Before they answered the church question, their friend Shaun came in and Corey greeted him warmly. (We forgot to ask how his name was spelled. He might actually be Sean or Shawn or another variation. We’re sorry). They greeted each other warmly. As Corey talked to Shaun, Chris answered our church question. He hesitated about answering it, “I’m an atheist.”


I assured him plenty of atheists had answered the question, and we just wanted to know what he thought.


He said he’d been to different churches, and he wasn’t interested in hearing different people give different interpretations for an ancient book. He said he’d read the Bible cover to cover, and told us,  “I feel comfortable without a faith to tell me how to be a good person.” He said in his experience people in church are hypocritical, but “If it makes your life better, awesome.” He just thought that hour in church was a waste of time which could be better spent, say, helping the homeless.

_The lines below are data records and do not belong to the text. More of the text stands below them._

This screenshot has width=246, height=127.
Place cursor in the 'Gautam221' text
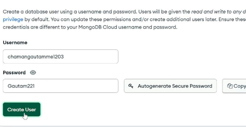21,86
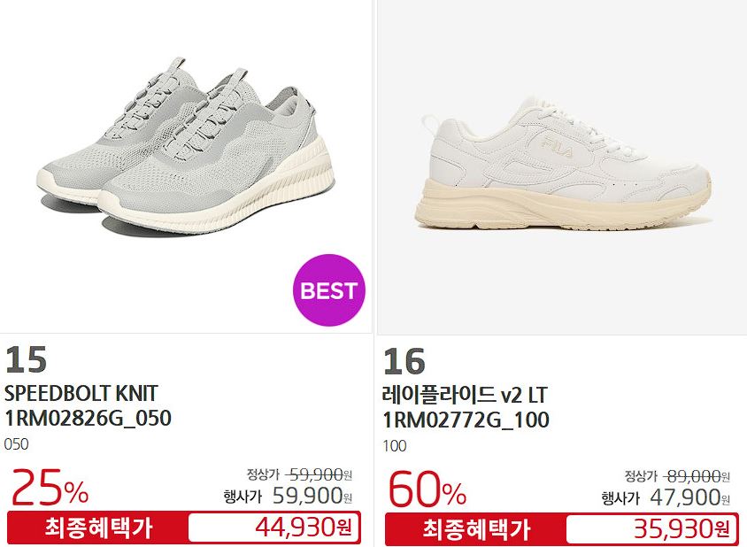Screen dimensions: 747x547
Task: Select product code 1RM02772G_100
Action: point(466,420)
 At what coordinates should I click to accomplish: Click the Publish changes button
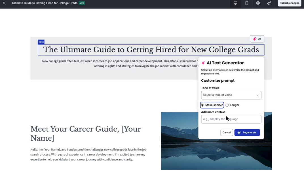click(289, 3)
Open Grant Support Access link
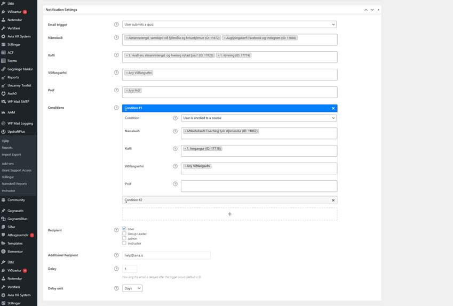453x306 pixels. click(x=17, y=171)
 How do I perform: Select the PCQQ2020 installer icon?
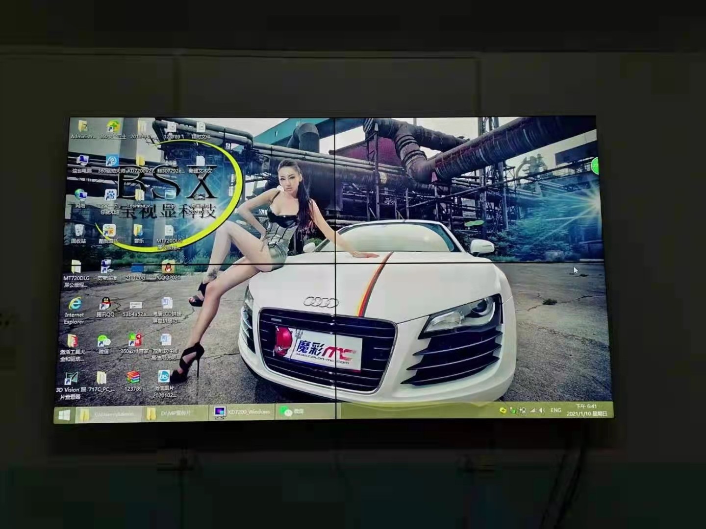click(168, 268)
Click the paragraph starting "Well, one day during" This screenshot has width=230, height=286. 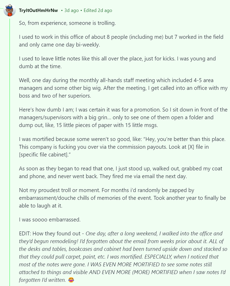click(123, 88)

Corey was still talking to Shaun, but I asked if she’d mind answering the church question before we left. She said she grew up in the Catholic Church, but didn’t go anymore. She said churches would be better if “the leadership allowed the congregation to have input so there can be different points of view.” There should be more than one voice heard, because preachers often make assumptions about those in their congregation.


As we left for our other bar of the evening, a woman was setting up to perform on the stage. More people straggled in as we left, but we were happy to have met the people we had, because a fun thing about visiting bars is meeting delightful strangers -- even if the meeting is short.


*We don’t know if the guy’s phone charged or not. It was still plugged in and closed when we left.